I love to keep my life well organised. To make detailed plans and stick to them. I feel safer when I can keep things under control. I write lists of things to do and things to buy and habits to keep and if we’re going on a trip, I usually arrange everything. I book flights and accommodation and search for things to do. I print maps and schedules to make everything go smooth. And I’ve always thought this is the only way to make things work. That if I didn’t make all these plans everything would turn out a disaster. But that’s not true. The last few days have really showed me the value of allowing some spontaneity into my life.

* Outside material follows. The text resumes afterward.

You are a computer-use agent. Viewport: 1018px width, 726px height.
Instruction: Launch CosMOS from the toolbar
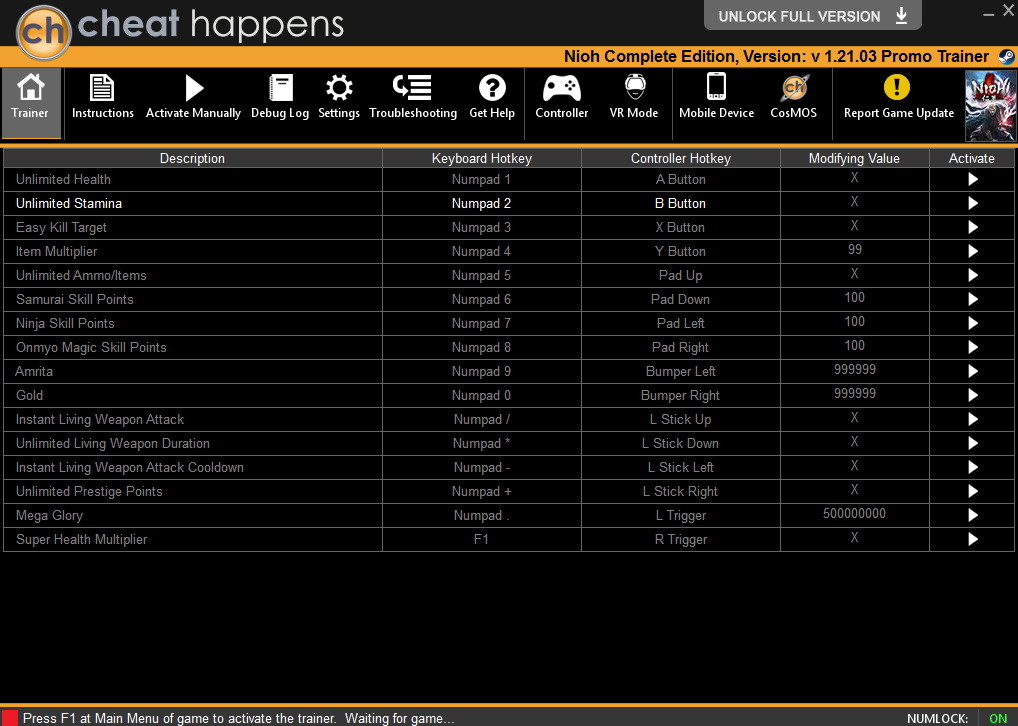point(793,88)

I turned 22 last week, and my gift from my boyfriend was a trip somewhere. We decided to take a bus to the west coast and spend two nights at a camping. Since the trip was a gift I didn’t want to interfere with my boyfriends plans (or lack of them), so I decided, for once, to stay away from all kinds of planning. On our way to the bus station we spotted some dark clouds and decided to check the weather. The forecast for the city we had decided to go to didn’t look good at all, and my boyfriend simply said: “so, let’s go to the east coast instead”. This was half an hour before our bus was supposed to leave. Normally, I would probably stress out, but perhaps the fact that I hadn’t really planned anything helped me bite my tongue and agree.
An hour later we jumped on a train and ended up spending two great days with perfect weather on the east coast. And the interesting thing was that any plan we tried to make went awry, but mostly with great consequences. We planned to go to the cinema the first night, but instead spent the night watching stars by the sea. Not too bad. On the second day we took a bus to a zoo, but when we got there it was closing within 30 minutes. I’m sure the zoo would have been nice, but instead of spending lots of money we walked to a camping and went for a swim. That wasn’t unpleasant either. I wasn’t able to stick to all of my health habits, but I had a wonderful trip with my boyfriend that certainly made up for it.
During October, when my focus area is Love, one of my goals will be to allow more room for spontaneity. Although some routines and plans are good, I really admire my boyfriend’s ability to just go with the flow and see where it takes him. I don’t want to stifle his spontaneity with my planning addiction, and I don’t want to quench my own happiness because I’m to busy arranging the future or stressing over the present.
I know that when I dare to, it’s so nice to simply let go.